Hartmut Rojanow was himself again, and spoke with his old domineering pride. His arrogant self-consciousness clung to him even in this hour. He was the author of "Arivana," who acknowledged neither obligation nor duty.

"The boyish trick," said Falkenried in a harder voice than ever. "Yes, that's what they called it in order to make it possible for me to remain in the service. I called it something else, and many of my comrades with me. You would soon have been an ensign, in a few weeks you would have been fleeing from the flag you had sworn to defend—I have never known such another case. You had been well and carefully educated and I had striven to instill into your mind the keenest sense of honor. You knew only too well what you did, you were no longer a boy. He who flees like a thief in the night from the service of his country is a deserter; he breaks his word and he does not know what honor means. That is what you did! But it comes easy for you, and such as you, to do such things."

Hartmut bit his lips and his whole body trembled at these merciless words. His voice had a hollow, half suffocated sound as he answered:

"Listen, father, I cannot bear that. I have bowed before you, have plead for forgiveness, and you drive me from you. It is the same cruel hardness with which you once drove my mother away. It was your severity alone which was accountable for her erratic life after you thrust her from you and for mine through hers."
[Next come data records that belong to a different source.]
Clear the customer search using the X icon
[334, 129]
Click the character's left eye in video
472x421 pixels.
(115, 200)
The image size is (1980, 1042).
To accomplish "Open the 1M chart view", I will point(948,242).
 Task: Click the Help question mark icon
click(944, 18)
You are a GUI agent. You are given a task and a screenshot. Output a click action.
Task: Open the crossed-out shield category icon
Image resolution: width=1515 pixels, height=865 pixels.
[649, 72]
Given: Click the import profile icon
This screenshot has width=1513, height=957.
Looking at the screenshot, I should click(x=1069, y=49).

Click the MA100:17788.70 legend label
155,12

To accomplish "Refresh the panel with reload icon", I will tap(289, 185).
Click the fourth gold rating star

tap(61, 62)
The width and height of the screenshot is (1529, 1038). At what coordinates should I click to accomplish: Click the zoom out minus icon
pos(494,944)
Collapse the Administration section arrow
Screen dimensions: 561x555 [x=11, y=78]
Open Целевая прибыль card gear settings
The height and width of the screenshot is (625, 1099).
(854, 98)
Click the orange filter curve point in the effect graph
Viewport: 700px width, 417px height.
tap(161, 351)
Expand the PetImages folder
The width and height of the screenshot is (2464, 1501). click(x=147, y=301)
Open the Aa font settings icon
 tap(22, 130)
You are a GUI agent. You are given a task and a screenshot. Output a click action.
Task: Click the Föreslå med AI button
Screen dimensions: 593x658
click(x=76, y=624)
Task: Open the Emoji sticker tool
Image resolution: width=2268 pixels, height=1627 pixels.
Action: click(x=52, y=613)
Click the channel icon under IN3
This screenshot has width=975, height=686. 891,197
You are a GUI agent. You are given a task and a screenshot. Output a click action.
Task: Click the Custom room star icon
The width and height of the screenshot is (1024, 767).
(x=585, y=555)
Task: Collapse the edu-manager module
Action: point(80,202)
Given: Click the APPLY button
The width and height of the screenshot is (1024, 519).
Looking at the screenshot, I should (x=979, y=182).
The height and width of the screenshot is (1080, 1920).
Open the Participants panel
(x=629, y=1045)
The colonel folded his arms and an expression of withering contempt played round his lips.

"And you heard all this from her own lips? Possibly! No woman falls so low that she reveals to her son the disgraceful truths of her life. I would not soil your soul at that time with the truth, for you were yet innocent and pure. Now you will understand me when I say that my honor demanded the separation from your mother. The man who had stained it fell by my hand, and she, as you know—I put her from me."

Hartmut grew deadly pale at this revelation. He had never known this, never dreamed of such a thing, had in fact, believed that it was his father's cruel disposition which had separated husband and wife.

The image of his mother whom he had so dearly loved, was suddenly and ruthlessly despoiled of its purity and its charm, and in its place came the desolating conviction that she whom he had trusted and followed had been his destruction.